Excerpt:
========
I own at a resort where the bad debt is something like 17% of the budget, but mf is still reasonable. This place "rents" to owners that do pay their fees and the end result is "other income" that pretty much matches the bad debt.  

We are fortunate that there is year round demand here so the place stays full almost 100% of the time. , but good management and good policies are important too.  My point is that you have to look deeper than just the bad debt line on the annual statement


----------



## theo (Apr 10, 2015)

*Seek and ye shall find...*



hatrick said:


> How does one gauge the financial health of the time share resort they are buying into or already own? Have any time share resorts gone bankrupt in the last few years? What protection, if any, do the owners have? I must assume these resorts are feeling the strain of the depressed market with owners walking away from their units. Is the lost revenue being passed onto the existing owners that are paying their MF's? I haven't heard of any resorts folding and truthfully you got to wonder why.



tschwa2 has provided some worthwhile and astute observations above and review of annual reports (generally sent along with maintenence fee bills or separately with other resort notices or newsletters) provide good insights into overall financial health, reserves on hand, bad debt, etc. 

Timeshare facilities can and do "fold" on occasion. Do a TUG search and you will easily find a thread (started a few weeks ago by site owner TUGBrian) which enumerates specific facilities which have closed. The only one with which I had any direct personal knowledge (...not as an owner there) was Sutherland Crossing in Crystal Beach, Florida, which "hung it up" just a few years ago and which property is going to be redeveloped as single family homes.


----------



## cubigbird (Apr 11, 2015)

tschwa2 said:


> You get an annual MF's statement that generally breaks down how much you are paying toward noncollectable (non paying) accounts.  I would be worried about anything over 10%.  Ideally you are looking at 5% or less and/or the majority of that amount covered by the revenue of renting the units belonging to non paying accounts.  That isn't always possible.  Special assessments not due to an unforeseeable event like water damage or storm damage above the usual insurance limit.
> 
> Another very bad sign is if prime time owner rentals are at or below MF's.  If the units aren't worth at least the MF's during prime time then imagine the disparity during the low seasons.



My WKV and WLR resorts bad debt is listed as less than 2% so I find that healthy.  I haven't seen SVR yet as I just bought that this year off the resale market.  I guess I'll see...... Overall I find Starwood properties pretty well managed as far as MF and bad debt are concerned.


----------



## Cheryl20772 (Apr 11, 2015)
========
Listing:

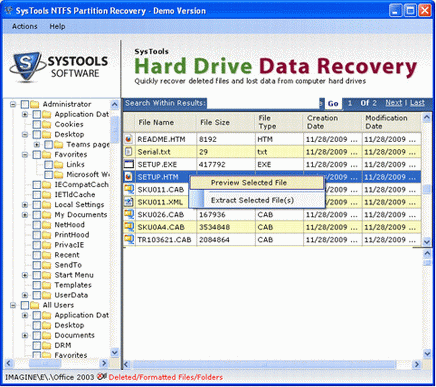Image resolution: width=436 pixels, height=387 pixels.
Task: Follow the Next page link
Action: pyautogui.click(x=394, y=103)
========
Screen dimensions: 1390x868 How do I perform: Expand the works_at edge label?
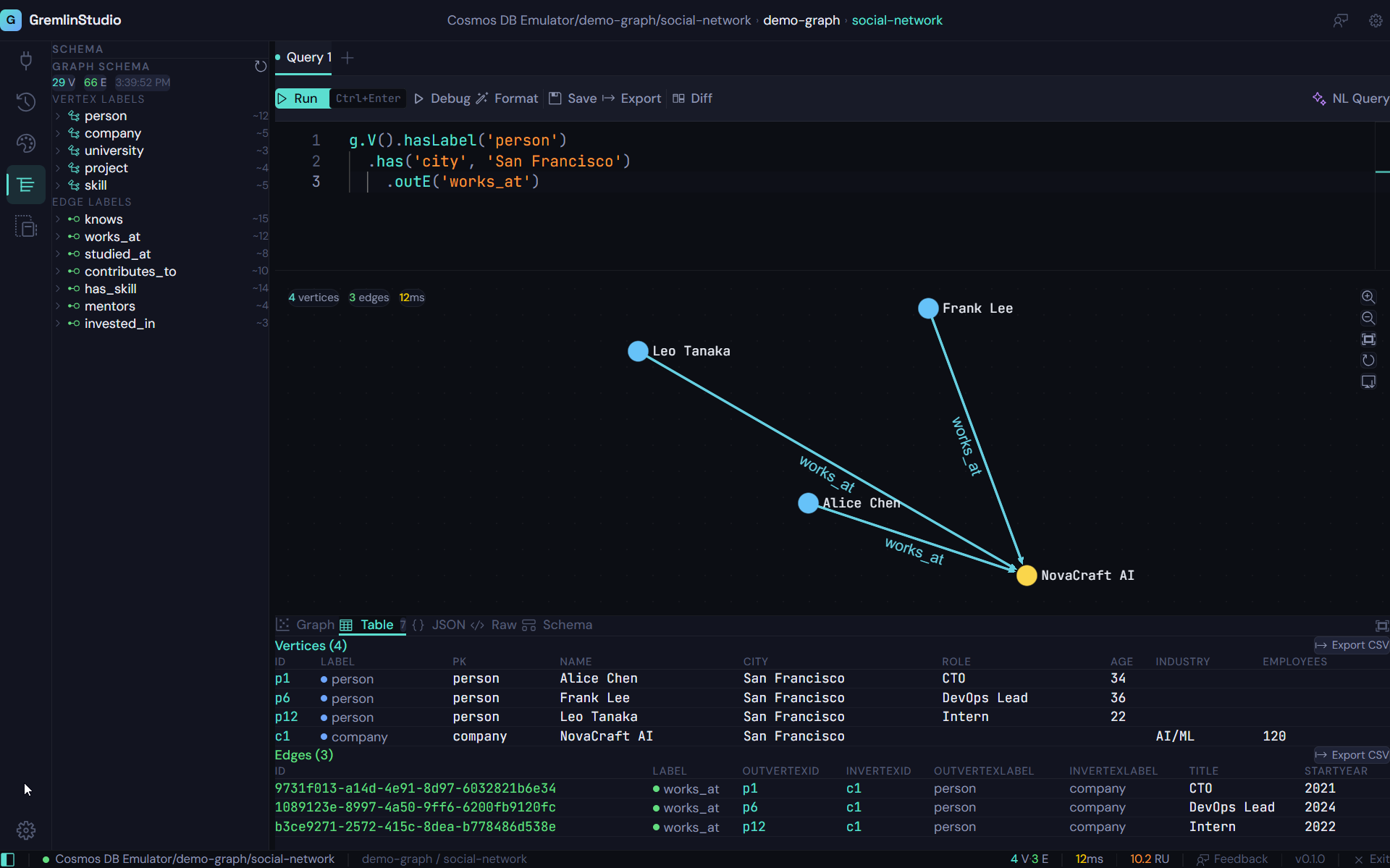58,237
========
Tasks to perform:
1) Please condense the paragraph of the timeshare thread that begins "Timeshare facilities can and do" into a short bulleted list that keeps its main facts.
2) Carry the timeshare thread forward from the point where it stops.

Per-task answers:
1)
- Timeshare facilities do sometimes close.
- A TUG search turns up a thread, started a few weeks earlier by site owner TUGBrian, that lists specific facilities that have closed.
- The only one the writer knew about directly, though not as an owner, was Sutherland Crossing in Crystal Beach, Florida.
- It shut down a few years ago, and the property is to be redeveloped as single family homes.

2)
Another thing to look at is special assessment history. We owned a week that had a SA after a hurricane for the insurance deductible and again years later to help make up for defaulted maintenance fees and I'd call that bad management. We owned another interval that had SA for modernization and mold remediation. That was likely bad management too.


----------



## Jason245 (Apr 13, 2015)

hatrick said:


> How does one gauge the financial health of the time share resort they are buying into or already own? Have any time share resorts gone bankrupt in the last few years? What protection, if any, do the owners have? I must assume these resorts are feeling the strain of the depressed market with owners walking away from their units. Is the lost revenue being passed onto the existing owners that are paying their MF's? I haven't heard of any resorts folding and truthfully you got to wonder why.



As an owner you should be receiving annual audited financial statements. 

Things to look at regarding financial health:

Cash flow (is more comming in then going out?)
Reserves (are they adequatly funded?)
Bad Debt (how many owners arn't paying MF)

Also compare it to prior year reports  and results to see if it is a trend. 

Other less quantitative things to look at when on site:

Are the rooms well maintained?
Do things look dated and in need of renovation (and if so is that budgeted)?
Are Common area items in good and working condition?
Is landscaping good?
How busy is the resort when you are there?
If there is a problem in the unit, how long after you report problem before it gets fixed?


----------



## Saintsfanfl (Apr 15, 2015)

cubigbird said:


> My WKV and WLR resorts bad debt is listed as less than 2% so I find that healthy.  I haven't seen SVR yet as I just bought that this year off the resale market.  I guess I'll see...... Overall I find Starwood properties pretty well managed as far as MF and bad debt are concerned.



That number is unbelievable low. I wonder if they are netting their real bad debt number with rental proceeds from the bad debt units.


----------



## theo (Apr 15, 2015)

Saintsfanfl said:


> That number is unbelievably low. I wonder if they are netting their real bad debt number with rental proceeds from the bad debt units.



Agreed. 5% borders on miraculous --- less than half of 5% is almost beyond comprehension IMO, absent other income factors *very* hard at work (...like rentals).


----------



## Jason245 (Apr 15, 2015)

Saintsfanfl said:


> That number is unbelievable low. I wonder if they are netting their real bad debt number with rental proceeds from the bad debt units.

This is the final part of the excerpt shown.